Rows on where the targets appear

#####

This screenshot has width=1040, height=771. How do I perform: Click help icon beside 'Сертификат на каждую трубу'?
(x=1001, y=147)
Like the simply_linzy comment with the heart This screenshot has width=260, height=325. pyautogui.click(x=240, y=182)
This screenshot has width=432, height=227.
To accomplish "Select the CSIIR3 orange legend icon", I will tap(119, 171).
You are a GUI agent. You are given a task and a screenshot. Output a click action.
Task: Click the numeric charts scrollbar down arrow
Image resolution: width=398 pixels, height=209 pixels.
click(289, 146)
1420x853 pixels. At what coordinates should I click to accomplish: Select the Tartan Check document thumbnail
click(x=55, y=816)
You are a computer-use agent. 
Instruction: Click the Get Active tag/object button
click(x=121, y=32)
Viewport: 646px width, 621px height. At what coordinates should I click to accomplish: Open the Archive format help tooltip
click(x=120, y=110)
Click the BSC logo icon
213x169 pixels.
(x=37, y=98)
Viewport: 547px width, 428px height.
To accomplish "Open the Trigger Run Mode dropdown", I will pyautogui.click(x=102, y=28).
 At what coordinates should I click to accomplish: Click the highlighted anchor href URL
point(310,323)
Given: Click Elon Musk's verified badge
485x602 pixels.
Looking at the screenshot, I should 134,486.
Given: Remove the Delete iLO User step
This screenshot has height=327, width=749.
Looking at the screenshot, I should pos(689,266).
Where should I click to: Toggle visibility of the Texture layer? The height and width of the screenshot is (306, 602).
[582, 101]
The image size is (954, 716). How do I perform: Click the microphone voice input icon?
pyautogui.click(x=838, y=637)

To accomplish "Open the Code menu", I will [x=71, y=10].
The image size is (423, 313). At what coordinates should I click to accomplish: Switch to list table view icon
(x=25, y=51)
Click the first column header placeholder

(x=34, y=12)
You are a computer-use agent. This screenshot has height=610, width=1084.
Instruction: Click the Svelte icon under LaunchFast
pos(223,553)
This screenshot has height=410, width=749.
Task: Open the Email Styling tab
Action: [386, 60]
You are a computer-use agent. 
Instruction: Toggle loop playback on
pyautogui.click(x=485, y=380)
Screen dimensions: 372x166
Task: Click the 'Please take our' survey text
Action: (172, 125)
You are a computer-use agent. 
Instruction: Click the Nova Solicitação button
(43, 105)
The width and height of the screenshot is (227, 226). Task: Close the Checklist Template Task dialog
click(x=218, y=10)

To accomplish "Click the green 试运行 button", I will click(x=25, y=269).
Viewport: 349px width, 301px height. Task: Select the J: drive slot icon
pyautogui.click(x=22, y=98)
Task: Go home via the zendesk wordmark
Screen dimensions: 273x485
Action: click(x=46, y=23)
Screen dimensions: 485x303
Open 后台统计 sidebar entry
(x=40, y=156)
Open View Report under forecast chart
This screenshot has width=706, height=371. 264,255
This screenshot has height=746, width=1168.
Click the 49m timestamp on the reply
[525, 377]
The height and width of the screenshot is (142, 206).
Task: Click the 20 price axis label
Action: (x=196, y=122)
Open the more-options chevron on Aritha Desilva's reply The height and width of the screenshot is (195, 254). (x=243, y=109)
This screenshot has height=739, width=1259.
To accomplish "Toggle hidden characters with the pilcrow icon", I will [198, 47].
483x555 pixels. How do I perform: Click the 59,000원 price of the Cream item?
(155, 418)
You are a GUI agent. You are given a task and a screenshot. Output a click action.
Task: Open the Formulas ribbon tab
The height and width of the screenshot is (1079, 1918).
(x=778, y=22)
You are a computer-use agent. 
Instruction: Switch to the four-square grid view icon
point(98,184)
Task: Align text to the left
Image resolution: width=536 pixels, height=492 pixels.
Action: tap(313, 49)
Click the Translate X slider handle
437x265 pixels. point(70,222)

#####

▶ [Goal of the exercise]: Render every line of the records above as a Markdown table with the columns No. and Line, numbering the rows in order and omitting blank lines.

▶ [Task output]:
| No. | Line |
|---|---|
| 1 | This screenshot has width=1040, height=771. How do I perform: Click help icon beside 'Сертификат на каждую трубу'? |
| 2 | (x=1001, y=147) |
| 3 | Like the simply_linzy comment with the heart This screenshot has width=260, height=325. pyautogui.click(x=240, y=182) |
| 4 | This screenshot has width=432, height=227. |
| 5 | To accomplish "Select the CSIIR3 orange legend icon", I will tap(119, 171). |
| 6 | You are a GUI agent. You are given a task and a screenshot. Output a click action. |
| 7 | Task: Click the numeric charts scrollbar down arrow |
| 8 | Image resolution: width=398 pixels, height=209 pixels. |
| 9 | click(289, 146) |
| 10 | 1420x853 pixels. At what coordinates should I click to accomplish: Select the Tartan Check document thumbnail |
| 11 | click(x=55, y=816) |
| 12 | You are a computer-use agent.  |
| 13 | Instruction: Click the Get Active tag/object button |
| 14 | click(x=121, y=32) |
| 15 | Viewport: 646px width, 621px height. At what coordinates should I click to accomplish: Open the Archive format help tooltip |
| 16 | click(x=120, y=110) |
| 17 | Click the BSC logo icon |
| 18 | 213x169 pixels. |
| 19 | (x=37, y=98) |
| 20 | Viewport: 547px width, 428px height. |
| 21 | To accomplish "Open the Trigger Run Mode dropdown", I will pyautogui.click(x=102, y=28). |
| 22 |  At what coordinates should I click to accomplish: Click the highlighted anchor href URL |
| 23 | point(310,323) |
| 24 | Given: Click Elon Musk's verified badge |
| 25 | 485x602 pixels. |
| 26 | Looking at the screenshot, I should 134,486. |
| 27 | Given: Remove the Delete iLO User step |
| 28 | This screenshot has height=327, width=749. |
| 29 | Looking at the screenshot, I should pos(689,266). |
| 30 | Where should I click to: Toggle visibility of the Texture layer? The height and width of the screenshot is (306, 602). |
| 31 | [582, 101] |
| 32 | The image size is (954, 716). How do I perform: Click the microphone voice input icon? |
| 33 | pyautogui.click(x=838, y=637) |
| 34 | To accomplish "Open the Code menu", I will [x=71, y=10]. |
| 35 | The image size is (423, 313). At what coordinates should I click to accomplish: Switch to list table view icon |
| 36 | (x=25, y=51) |
| 37 | Click the first column header placeholder |
| 38 | (x=34, y=12) |
| 39 | You are a computer-use agent. This screenshot has height=610, width=1084. |
| 40 | Instruction: Click the Svelte icon under LaunchFast |
| 41 | pos(223,553) |
| 42 | This screenshot has height=410, width=749. |
| 43 | Task: Open the Email Styling tab |
| 44 | Action: [386, 60] |
| 45 | You are a computer-use agent.  |
| 46 | Instruction: Toggle loop playback on |
| 47 | pyautogui.click(x=485, y=380) |
| 48 | Screen dimensions: 372x166 |
| 49 | Task: Click the 'Please take our' survey text |
| 50 | Action: (172, 125) |
| 51 | You are a computer-use agent.  |
| 52 | Instruction: Click the Nova Solicitação button |
| 53 | (43, 105) |
| 54 | The width and height of the screenshot is (227, 226). Task: Close the Checklist Template Task dialog |
| 55 | click(x=218, y=10) |
| 56 | To accomplish "Click the green 试运行 button", I will click(x=25, y=269). |
| 57 | Viewport: 349px width, 301px height. Task: Select the J: drive slot icon |
| 58 | pyautogui.click(x=22, y=98) |
| 59 | Task: Go home via the zendesk wordmark |
| 60 | Screen dimensions: 273x485 |
| 61 | Action: click(x=46, y=23) |
| 62 | Screen dimensions: 485x303 |
| 63 | Open 后台统计 sidebar entry |
| 64 | (x=40, y=156) |
| 65 | Open View Report under forecast chart |
| 66 | This screenshot has width=706, height=371. 264,255 |
| 67 | This screenshot has height=746, width=1168. |
| 68 | Click the 49m timestamp on the reply |
| 69 | [525, 377] |
| 70 | The height and width of the screenshot is (142, 206). |
| 71 | Task: Click the 20 price axis label |
| 72 | Action: (x=196, y=122) |
| 73 | Open the more-options chevron on Aritha Desilva's reply The height and width of the screenshot is (195, 254). (x=243, y=109) |
| 74 | This screenshot has height=739, width=1259. |
| 75 | To accomplish "Toggle hidden characters with the pilcrow icon", I will [198, 47]. |
| 76 | 483x555 pixels. How do I perform: Click the 59,000원 price of the Cream item? |
| 77 | (155, 418) |
| 78 | You are a GUI agent. You are given a task and a screenshot. Output a click action. |
| 79 | Task: Open the Formulas ribbon tab |
| 80 | The height and width of the screenshot is (1079, 1918). |
| 81 | (x=778, y=22) |
| 82 | You are a computer-use agent.  |
| 83 | Instruction: Switch to the four-square grid view icon |
| 84 | point(98,184) |
| 85 | Task: Align text to the left |
| 86 | Image resolution: width=536 pixels, height=492 pixels. |
| 87 | Action: tap(313, 49) |
| 88 | Click the Translate X slider handle |
| 89 | 437x265 pixels. point(70,222) |